Extrait présenté
==========

La mathématisation du temps

Jean-Pierre Castel (X68) et Jean-Claude Simard publient La Mathématisation du temps. De la science hellénistique à la science moderne. Appréciations d’un camarade historien des sciences.
Il s’agit du 50e ouvrage de la collection Zêtêsis, qui a été fondée en 1998 par les Presses de l’Université Laval (Québec) et dont la plupart des volumes sont coédités avec la prestigieuse librairie philosophique Vrin à Paris. Les deux auteurs affichent dès le départ – sachons leur en gré – leurs deux thèses philosophiques, qu’ils vont développer longuement, avec force références (de Lucrèce à Koyré en passant par Nicolas Oresme et Michel Serres) et grande érudition – la philosophie n’est-elle pas partie intégrante de son histoire, se nourrissant de son passé ?
La première est que la révolution scientifique de la Renaissance relève plus de la mathématisation du temps que de celle de la nature – comme on le croit trop souvent, répétant à l’envi la fameuse phrase attribuable à Galilée (« La nature est un livre écrit en langage mathématique »). Les Grecs maîtrisaient la mathématique et l’appliquaient à de nombreux phénomènes physiques naturels.
« La révolution scientifique de la Renaissance relève plus de la mathématisation du temps que de celle de la nature. »
En fait, c’est véritablement l’énoncé du principe d’inertie par Galilée (« le mouvement rectiligne uniforme, c’est comme rien », pour paraphraser le savant) qui constitue la révolution de la science moderne – bien plus que, par exemple, l’héliocentrisme, simple phénomène naturel (et déjà discuté par les Grecs). Et, ce faisant, l’acceptation et la représentation mentale du temps comme grandeur physique, accessoirement mathématique : « Le mouvement inertiel fournissait ainsi l’horloge qui battait la mesure du temps uniforme » ; ou, mieux, en anglais, an inertial body is a clock beating absolute time, Richard T. Arthur, 2007 (p. 164) – quoiqu’attention au temps absolu, nous dira Einstein.

==========

Vos tâches
(A) D'après le compte rendu sur la mathématisation du temps, pourquoi la révolution scientifique de la Renaissance relève-t-elle moins de la mathématisation de la nature que de celle du temps ? Répondez en une à trois phrases.
(B) Poursuivez le compte rendu sur la mathématisation du temps à partir de sa dernière phrase.

[Données sources]
==========

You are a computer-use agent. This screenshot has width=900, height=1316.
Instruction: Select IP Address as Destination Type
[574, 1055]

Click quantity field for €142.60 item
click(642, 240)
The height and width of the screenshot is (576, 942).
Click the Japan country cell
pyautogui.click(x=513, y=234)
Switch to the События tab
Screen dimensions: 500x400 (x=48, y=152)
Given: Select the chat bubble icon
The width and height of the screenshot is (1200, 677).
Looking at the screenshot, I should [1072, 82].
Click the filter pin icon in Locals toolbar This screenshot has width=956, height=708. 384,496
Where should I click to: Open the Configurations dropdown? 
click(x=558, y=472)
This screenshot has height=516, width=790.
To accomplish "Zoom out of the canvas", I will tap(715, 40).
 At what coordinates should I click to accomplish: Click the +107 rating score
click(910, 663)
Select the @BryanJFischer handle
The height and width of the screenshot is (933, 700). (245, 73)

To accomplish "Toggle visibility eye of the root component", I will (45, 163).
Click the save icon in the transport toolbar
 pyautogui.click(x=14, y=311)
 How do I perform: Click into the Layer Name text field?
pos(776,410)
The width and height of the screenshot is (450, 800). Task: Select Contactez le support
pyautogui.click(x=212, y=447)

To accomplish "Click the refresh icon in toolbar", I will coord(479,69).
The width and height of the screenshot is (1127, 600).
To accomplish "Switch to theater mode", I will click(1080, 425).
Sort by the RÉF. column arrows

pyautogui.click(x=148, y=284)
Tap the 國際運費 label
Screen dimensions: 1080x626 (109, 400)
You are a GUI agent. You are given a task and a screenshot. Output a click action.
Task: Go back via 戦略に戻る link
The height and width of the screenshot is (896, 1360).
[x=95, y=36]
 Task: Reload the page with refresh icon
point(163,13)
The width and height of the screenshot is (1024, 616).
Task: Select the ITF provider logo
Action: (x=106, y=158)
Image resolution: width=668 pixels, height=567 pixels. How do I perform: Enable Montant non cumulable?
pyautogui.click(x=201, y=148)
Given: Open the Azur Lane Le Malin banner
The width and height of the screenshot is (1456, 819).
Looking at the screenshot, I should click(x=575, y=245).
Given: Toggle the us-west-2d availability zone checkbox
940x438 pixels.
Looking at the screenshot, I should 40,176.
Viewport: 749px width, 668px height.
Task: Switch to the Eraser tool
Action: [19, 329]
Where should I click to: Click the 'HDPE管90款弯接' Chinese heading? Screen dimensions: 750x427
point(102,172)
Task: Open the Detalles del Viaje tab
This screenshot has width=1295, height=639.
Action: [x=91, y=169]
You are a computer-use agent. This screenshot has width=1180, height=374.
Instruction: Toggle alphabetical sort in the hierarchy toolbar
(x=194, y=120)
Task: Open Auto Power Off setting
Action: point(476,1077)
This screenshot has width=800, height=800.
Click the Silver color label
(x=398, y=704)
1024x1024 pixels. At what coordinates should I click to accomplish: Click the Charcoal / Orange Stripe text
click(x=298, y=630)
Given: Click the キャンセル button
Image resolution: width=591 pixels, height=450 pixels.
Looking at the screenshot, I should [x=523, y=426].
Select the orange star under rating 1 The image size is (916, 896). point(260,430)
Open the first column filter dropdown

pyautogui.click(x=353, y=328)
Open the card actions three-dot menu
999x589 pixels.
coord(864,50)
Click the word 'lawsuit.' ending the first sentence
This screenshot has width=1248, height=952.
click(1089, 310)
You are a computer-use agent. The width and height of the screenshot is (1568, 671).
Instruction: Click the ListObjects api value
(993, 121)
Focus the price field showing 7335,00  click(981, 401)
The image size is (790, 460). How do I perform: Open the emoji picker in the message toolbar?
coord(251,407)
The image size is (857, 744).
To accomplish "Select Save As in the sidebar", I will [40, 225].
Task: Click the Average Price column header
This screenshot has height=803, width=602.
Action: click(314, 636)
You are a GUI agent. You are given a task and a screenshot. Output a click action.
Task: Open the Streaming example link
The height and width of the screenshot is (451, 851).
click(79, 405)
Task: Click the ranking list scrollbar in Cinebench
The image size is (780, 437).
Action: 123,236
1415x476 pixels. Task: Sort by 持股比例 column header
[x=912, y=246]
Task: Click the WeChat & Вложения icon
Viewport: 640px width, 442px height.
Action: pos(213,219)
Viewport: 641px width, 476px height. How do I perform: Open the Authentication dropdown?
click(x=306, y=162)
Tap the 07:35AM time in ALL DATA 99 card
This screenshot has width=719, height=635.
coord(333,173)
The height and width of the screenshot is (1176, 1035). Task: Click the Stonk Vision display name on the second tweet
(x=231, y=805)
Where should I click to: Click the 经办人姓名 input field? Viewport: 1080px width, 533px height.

==========

Réponses par tâche
(A) Les Grecs maîtrisaient déjà la mathématique et l'appliquaient à de nombreux phénomènes physiques naturels. La nouveauté vient donc de l'énoncé du principe d'inertie par Galilée, qui conduit à représenter le temps comme une grandeur physique.

(B)
« Si mathématisation du temps il y a, la relativité restreinte en est l’apothéose. »
Le même Einstein qui approuve par anticipation (1936) nos auteurs : « la loi d’inertie marque le premier progrès de la physique, on peut même dire son début réel » (p. 75). Relevons d’ailleurs que, si mathématisation du temps il y a, la relativité restreinte en est l’apothéose (provisoire ?), rapportant ce temps à un facteur algébrique γ tout en lui soustrayant xv/c² (formules de Lorentz) ! Mais, on l’aura compris, l’ouvrage, déjà complet, s’arrête à la science moderne.
Sa deuxième thèse consiste dans le rejet de « l’origine soi-disant chrétienne de la science moderne », idée il est vrai largement diffusée, avec en annexe une critique acérée de l’article fameux d’Alexandre Kojève (1964) sur le sujet. Méritait-il cet excès d’honneur ? Et, d’ailleurs, pourquoi cette éclosion d’une science moderne aurait-elle dû attendre 1 500 ans après J.-C. ? Notre camarade Castel poursuit ici son long et consistant travail, entamé dans de précédents ouvrages, visant à clarifier les rapports entre science et monothéisme(s), celle-là ne devant rien à ceux-ci, selon lui. La discussion historique est menée minutieusement, toute analyse rapide risquant de conduire à des carambolages idéologiques, comme le relèvent non sans ironie les auteurs (de type : Kojève aurait fait une « inversion de l’affaire Galilée, montrant que non seulement le christianisme ne se confond pas avec l’obscurantisme, mais qu’il aurait donné son impulsion à la technoscience » ! p. 51).
“On peut accepter plusieurs vérités, même contradictoires.”
Pour ma part, sans être adepte du feyerabendisme (anything goes), et loin d’être relativiste, j’ai tendance à penser que, pour chacune des deux thèses exposées dans cet ouvrage, on peut accepter plusieurs vérités, même contradictoires (ce qui peut choquer plus d’un polytechnicien !), en pondérant chacune de ces vérités dans l’opinion globale que l’on se fait d’un sujet. Je m’en tiens à l’aphorisme émerveillé d’Einstein (« le plus incompréhensible, c’est que le monde soit compréhensible ») : car tout est affaire de compréhension(s), de réflexion, de plans d’analyse différents – cet ouvrage important, érudit et charpenté, nous invite à cette réflexion.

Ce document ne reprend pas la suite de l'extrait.